Nessun colpo di scena, purtroppo. Sapevamo già tutto. Chiunque segua anche marginalmente la geopolitica tecnologica sa che il binomio “AI + Difesa” è diventato il nuovo standard industriale. Eppure, ciò che fa male non è tanto la complicità in sé — ormai considerata inevitabile nel mondo cloud-first — quanto la reazione anestetizzata dei vertici aziendali. Satya Nadella, Mustafa Suleyman, Brad Smith: una trinità laica che parla di etica mentre vende i mattoni per costruire il panopticon.

Eppure, la crepa è aperta. E grida.

Il movimento “No Azure for Apartheid”, nato da dentro Microsoft, si sta espandendo. Include ex dipendenti, attivisti, ingegneri che fino a ieri compilavano driver e oggi chiedono conto del ruolo che la loro tecnologia ha nel sostenere un sistema di sorveglianza e oppressione. Non è solo un problema di immagine — anche se la brand reputation oggi è la valuta più volatile di tutte — è una questione di struttura.

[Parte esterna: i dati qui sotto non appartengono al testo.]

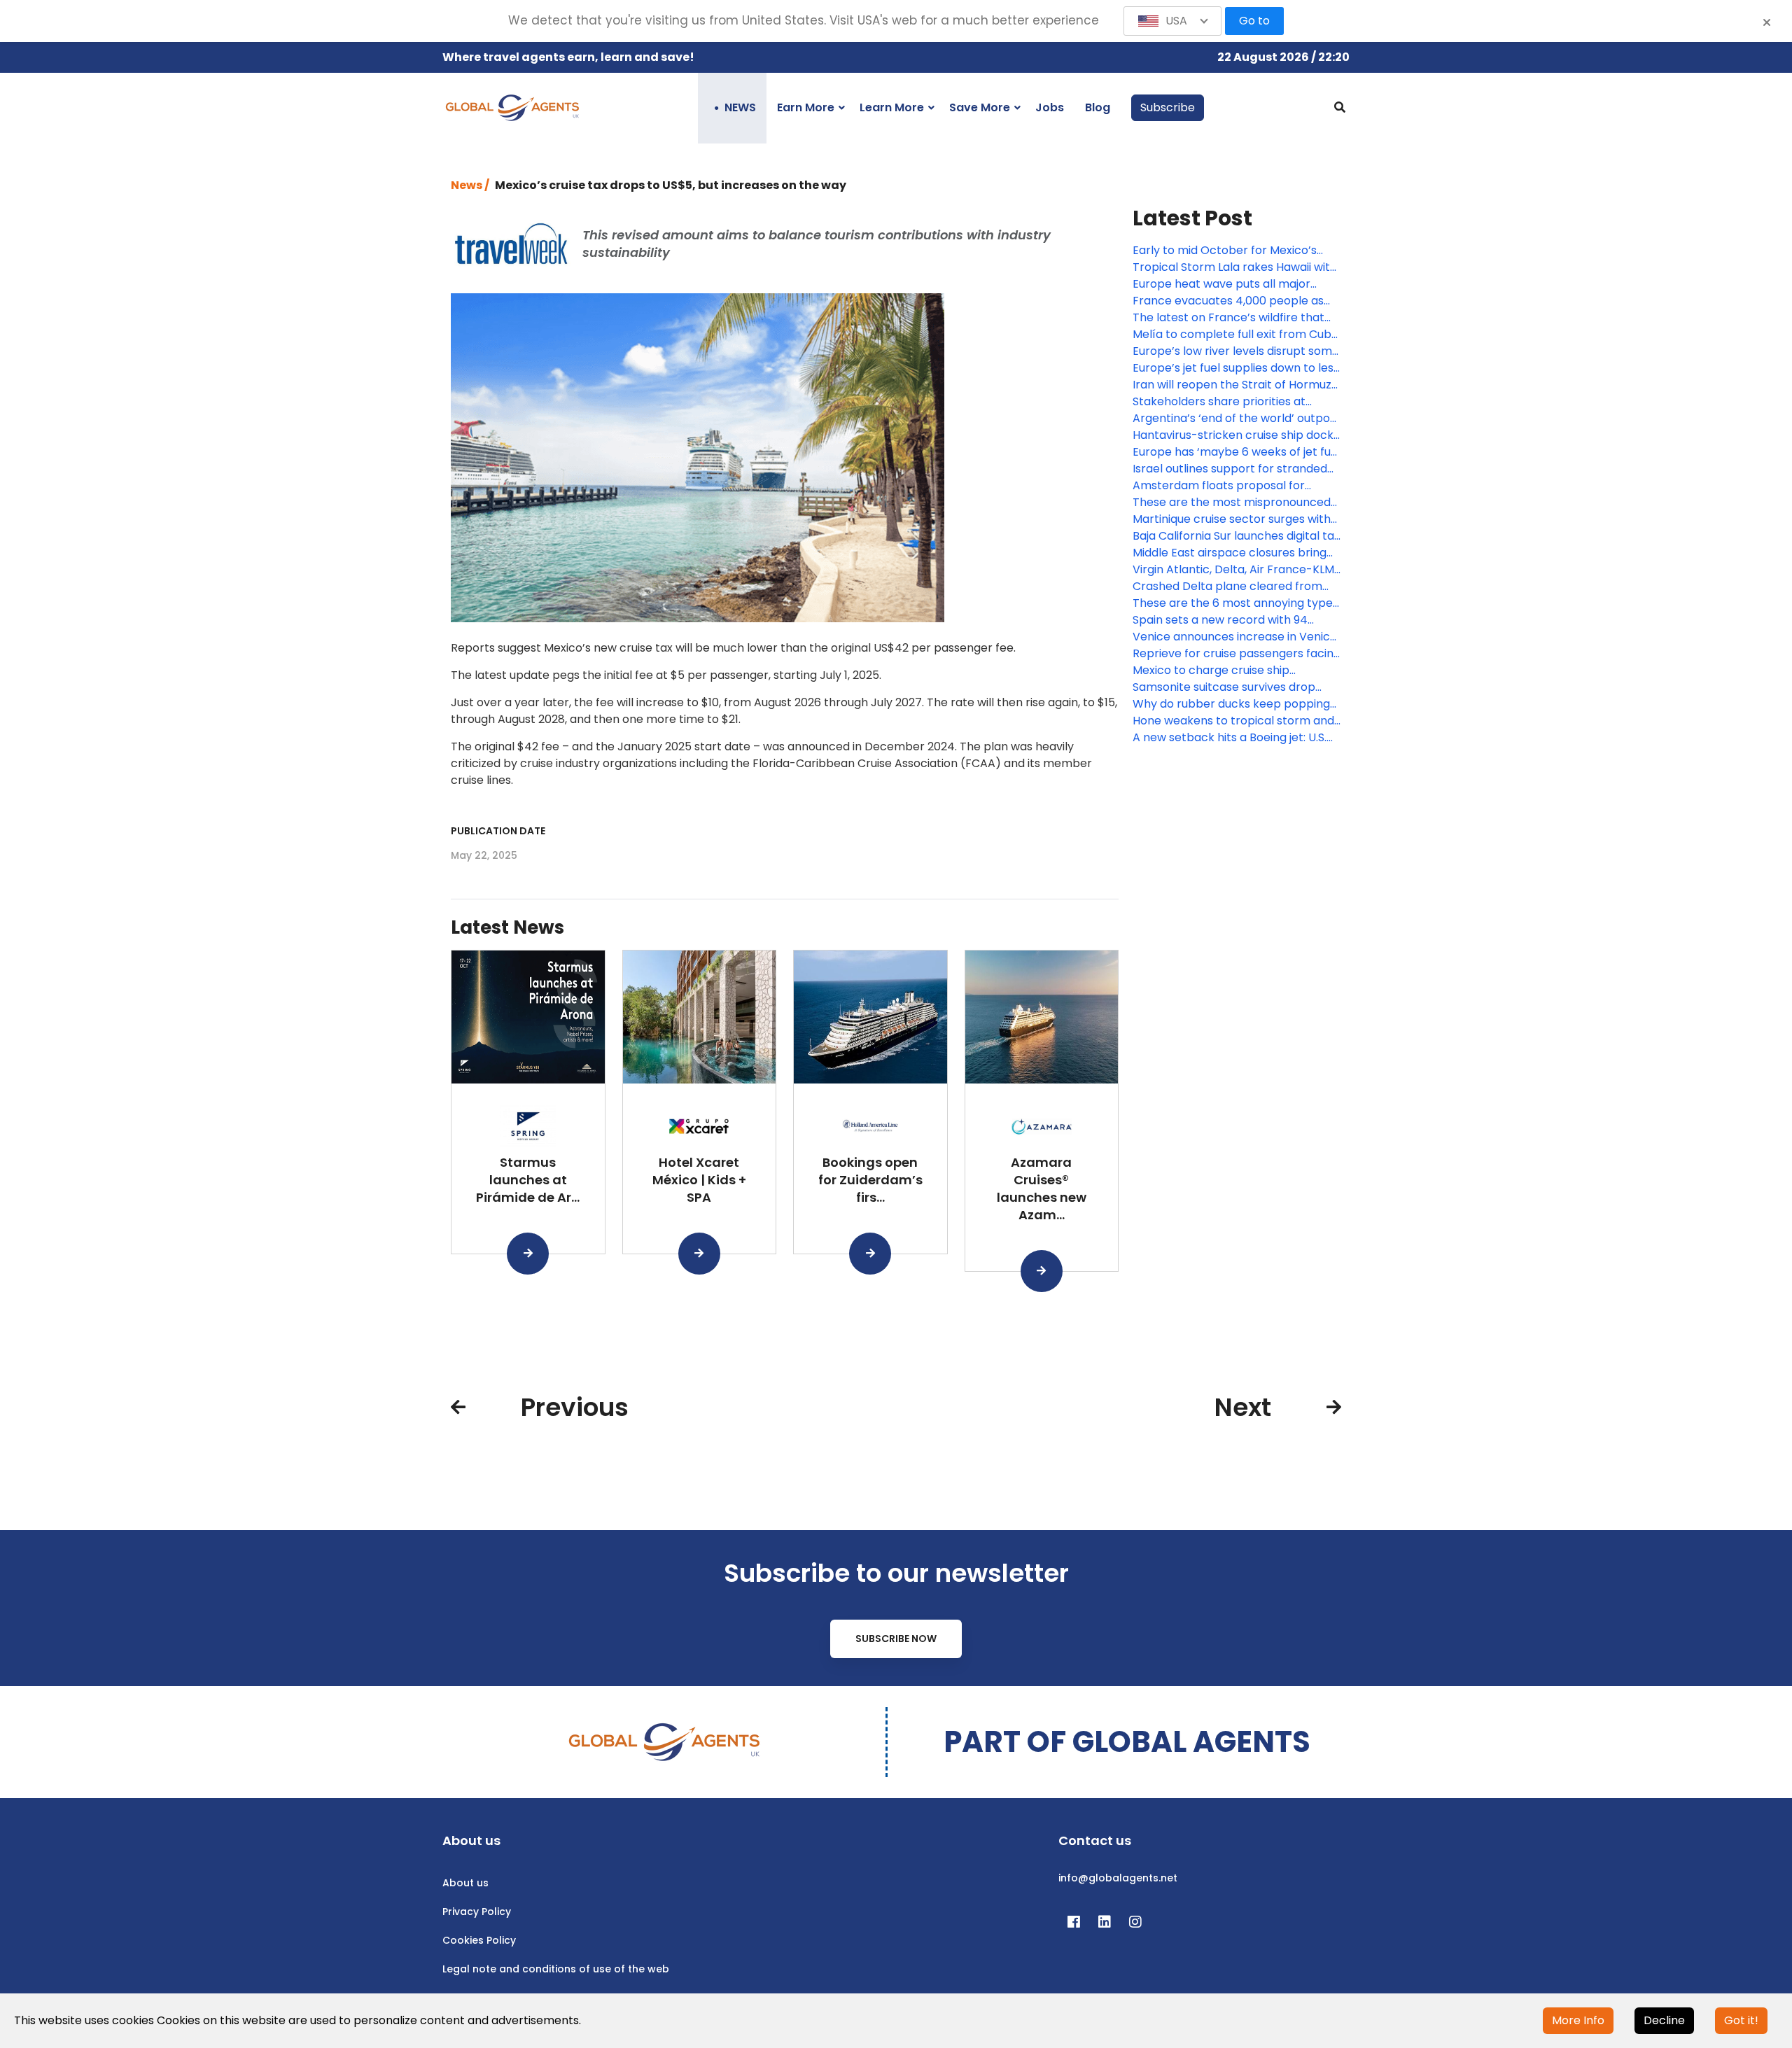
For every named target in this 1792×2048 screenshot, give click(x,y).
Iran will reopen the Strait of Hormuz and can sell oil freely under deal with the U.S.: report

Perché se sei un colosso del cloud e continui a vendere storage, machine learning, edge computing e visione artificiale a governi accusati di crimini di guerra, allora non sei un “partner tecnologico neutrale”. Sei parte integrante della filiera bellica.

E qui la domanda si fa tossica: qual è il limite etico di un’azienda da mille miliardi di dollari quando i suoi servizi sono software-defined, remotizzati e astratti in layer virtuali? La risposta implicita è: non c’è. O meglio: il limite è dettato dalla soglia di rumore mediatico che riesci a gestire con comunicati preconfezionati.

Il dissenso di Joe Lopez è un promemoria scomodo: non basta dichiarare neutralità quando i tuoi server elaborano targeting per droni o profilazione di massa. Non basta un audit se non c’è trasparenza. Non basta dire “non lo sapevamo” quando sei letteralmente la piattaforma su cui gira tutto.

C’è qualcosa di profondamente simbolico nel fatto che la protesta sia avvenuta sul palco di Build. Costruire. Ma cosa stiamo costruendo, davvero?

Un mondo dove l’AI automatizza non solo il lavoro, ma anche la guerra?

Un’infrastruttura dove la sorveglianza è un servizio opzionale a pagamento?

Un’etica aziendale che si attiva solo quando tocca l’azionariato?

Il cinismo, in questo caso, è solo buon senso con un grado in più di lucidità. Nessuna grande tech company è davvero innocente. Ma c’è una differenza sostanziale tra la complicità passiva e la partecipazione attiva. Tra ospitare dati e fornire strumenti per usarli contro civili.

La domanda che Joe Lopez pone nella sua email — “è il mio lavoro a uccidere bambini?” — non è una provocazione ideologica. È una frattura ontologica. Perché il tecnocrate etico, il developer idealista, l’ingegnere che voleva solo “fare cose che funzionano bene” si ritrova improvvisamente a fare i conti con l’effetto collaterale più devastante della rivoluzione digitale: l’indifferenza strutturale.

Una curiosità da bar, per chiudere il cerchio: nel 2007, Microsoft ritirò un progetto in Cina perché la censura governativa era considerata incompatibile con i “valori dell’azienda”. Oggi, nel 2025, quella stessa azienda fornisce AI conversazionale, reti neurali e infrastruttura cloud a uno dei teatri di guerra più documentati al mondo.

Ma tranquilli: tutto è conforme ai termini di servizio.